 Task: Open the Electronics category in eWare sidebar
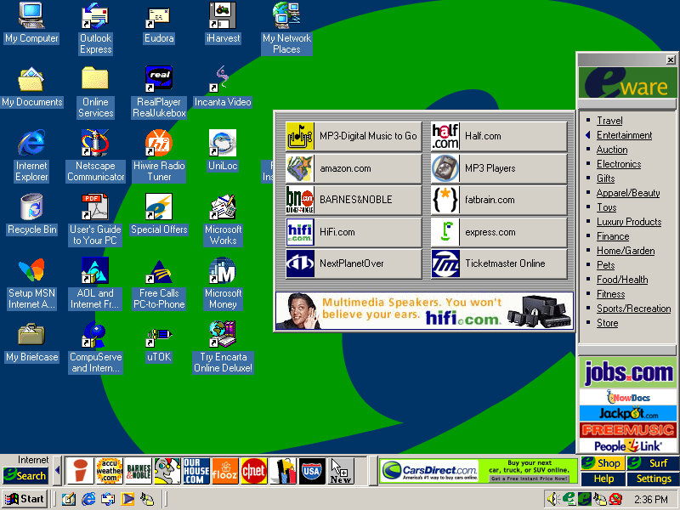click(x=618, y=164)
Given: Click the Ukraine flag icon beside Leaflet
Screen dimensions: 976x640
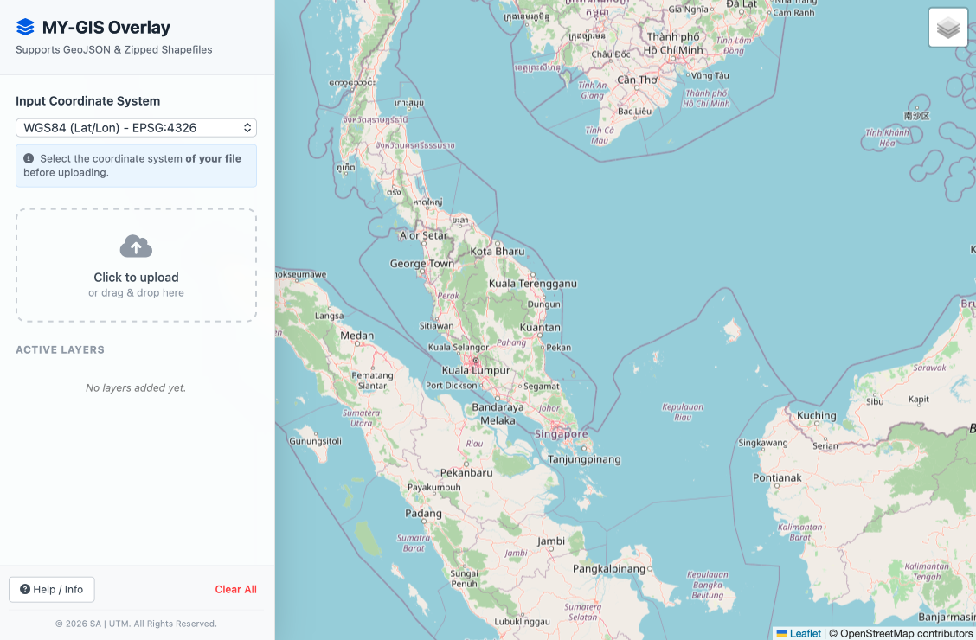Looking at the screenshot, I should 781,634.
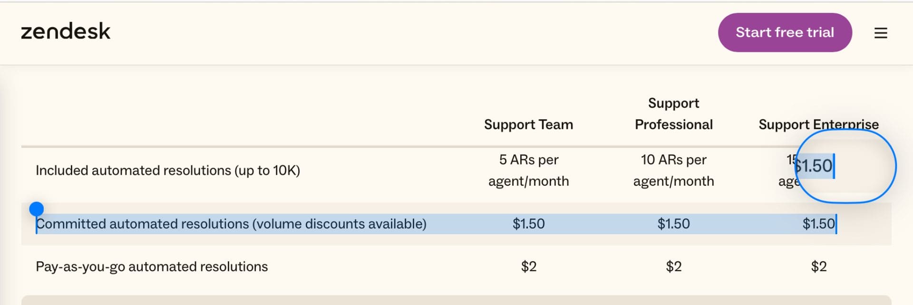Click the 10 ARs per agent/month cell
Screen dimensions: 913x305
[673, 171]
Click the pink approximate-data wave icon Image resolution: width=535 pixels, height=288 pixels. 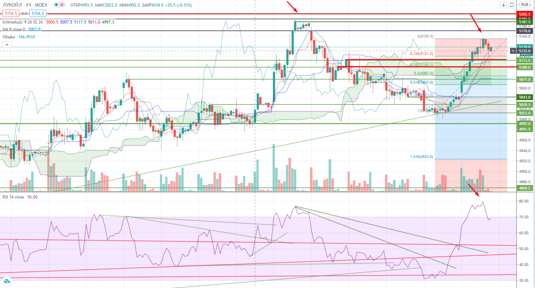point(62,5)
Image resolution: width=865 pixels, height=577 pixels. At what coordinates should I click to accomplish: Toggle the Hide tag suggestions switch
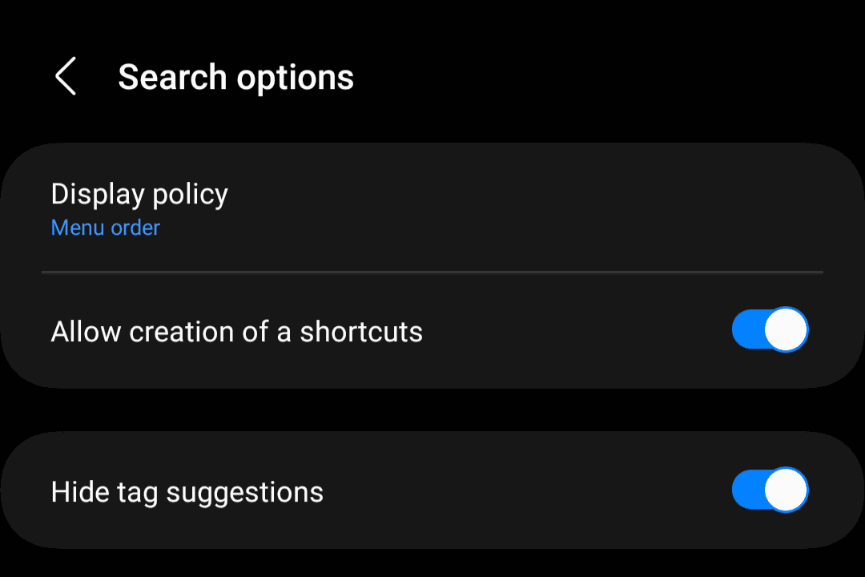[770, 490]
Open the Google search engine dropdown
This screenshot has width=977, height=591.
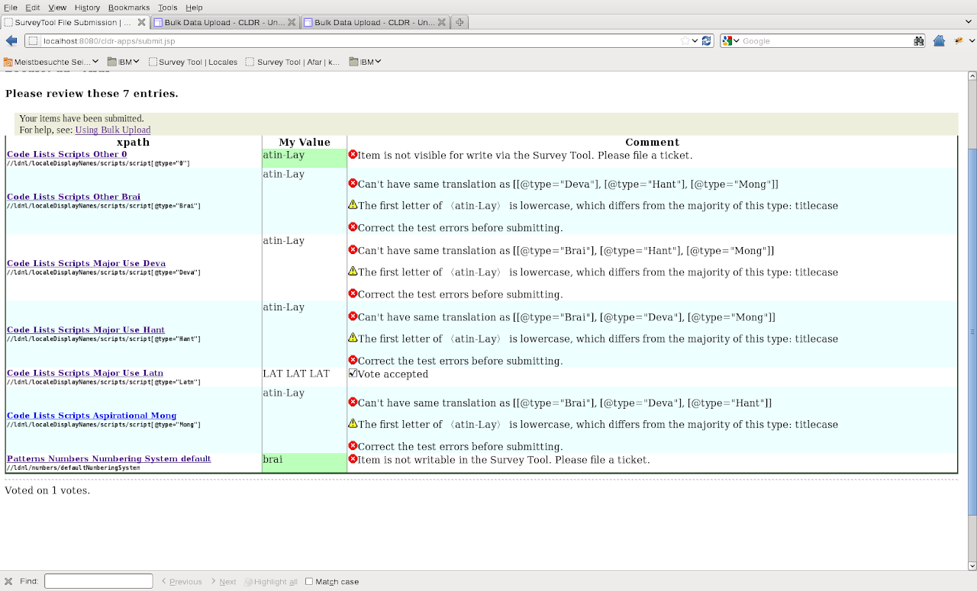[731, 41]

◆ ◆ ◆ ◆ ◆

BRIEF:
Going from the line with "Open the Google search engine dropdown" to the last line of the listing, write out each line exactly and nothing else. Leave out all pictures.

ANSWER SECTION:
Open the Google search engine dropdown
This screenshot has width=977, height=591.
[731, 41]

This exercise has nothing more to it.